**REQUEST A:** Reproduce the forum reply on SDIO DMA data corruption word for word, starting at "SDIO DMA Data" and ending at "to problem resolution.".
**REQUEST B:** Carry on the forum reply about SDIO DMA data corruption from the point where it stops.

**PASSAGE SHOWN:**
★ ★ ★

SDIO DMA Data Corruption

2 REPLIES 2
picguy2
Associate II
Posted on May 17, 2011 at 14:16

>[The problem] only occurs when high priority interrupts are using the CPU time.

>Reducing interrupt duration cures the problem

I’m sure we both know that ISRs should be as brief as possible. So I am assuming that you removed needed code in an attempt to pin down the problem.  I would do the same thing.

No answers here.  I do however, have questions which may lead to problem resolution.

Unless the processor sleeps its CPU load is always 100%.  High priority ISRs do not change that.  Does your high priority ISR all but saturate the FSMC?  Cortex ISR processing stores/reloads 8 words every ISR entry/exit.  (Except for pending same or lower priority ISRs.)  Could these RAM accesses impact DMA?  Experiment invoking a frequent do nothing timer ISR.  

Have you tried setting max DMA priority on your specific channel?  FSMC is much slower than internal static RAM. IIRC, it is also 8 or 16-bit memory.  Try setting your FSMC DMA to 8, 16 and 32 bit transfers.  How does this change the problem?

★ ★ ★

**DATASET SECTION:**
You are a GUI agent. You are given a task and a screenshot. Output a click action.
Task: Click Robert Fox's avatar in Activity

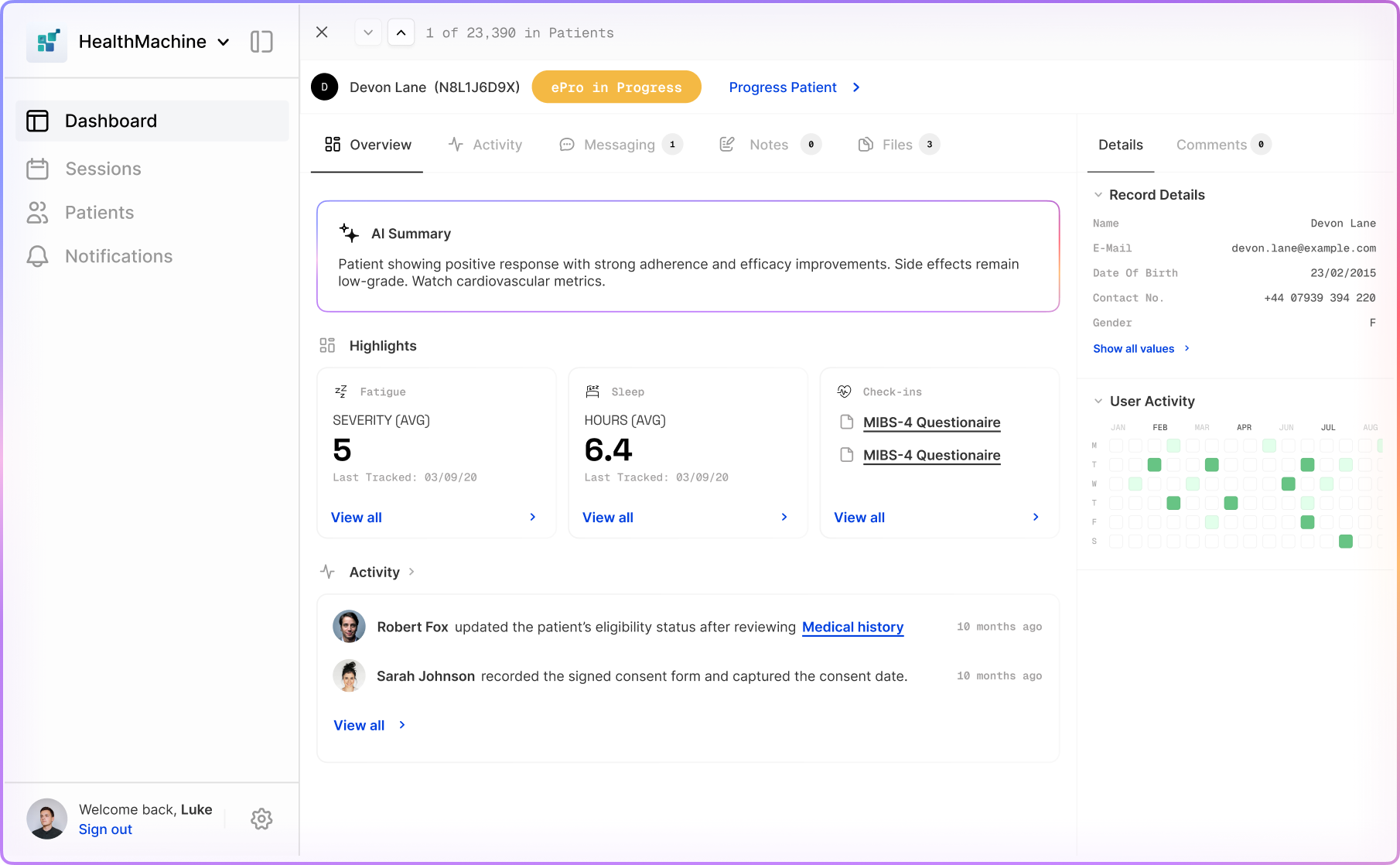[x=349, y=627]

★ ★ ★

**FINAL ANSWER A:**
SDIO DMA Data Corruption

2 REPLIES 2
picguy2
Associate II
Posted on May 17, 2011 at 14:16

>[The problem] only occurs when high priority interrupts are using the CPU time.

>Reducing interrupt duration cures the problem

I’m sure we both know that ISRs should be as brief as possible. So I am assuming that you removed needed code in an attempt to pin down the problem.  I would do the same thing.

No answers here.  I do however, have questions which may lead to problem resolution.

**FINAL ANSWER B:**
Is the data corruption due to missing bytes or trash bytes or some combination?  Is the corrupted data what was in the buffer before writing the card?

My STM32/SD card efforts are on the back burner.  What stops the card clock (or otherwise prevents corruption) for write data underrun when using DMA? 

daviddavid92
Associate II
Posted on May 17, 2011 at 14:16

Hi,

 I was careful not to claim a high CPU load for the reasons you state :)

The high priority ISR is in fact writing to the I2S audio interface, so it's running at 44100Hz. It's not doing too much with the FSMC, certainly all code is in internal flash, as are 'C' variables, so I don't think it's doing much at all with the FSMC. But it can take about 50% of the time between audio samples.

The foreground firmware is doing very little, so it's in fact interrupts are just a handy way of keeping everything synchronised.

I haven't tried adjusting DMA priorities etc, I need to read up on the options.

The corrupted data is wierd - it seems to be related to the data being transferred, but in a way that I can't understand. It's almost as if the 70odd pixels are from a different region of the display and rotated through 90degrees, which is completely implausible!!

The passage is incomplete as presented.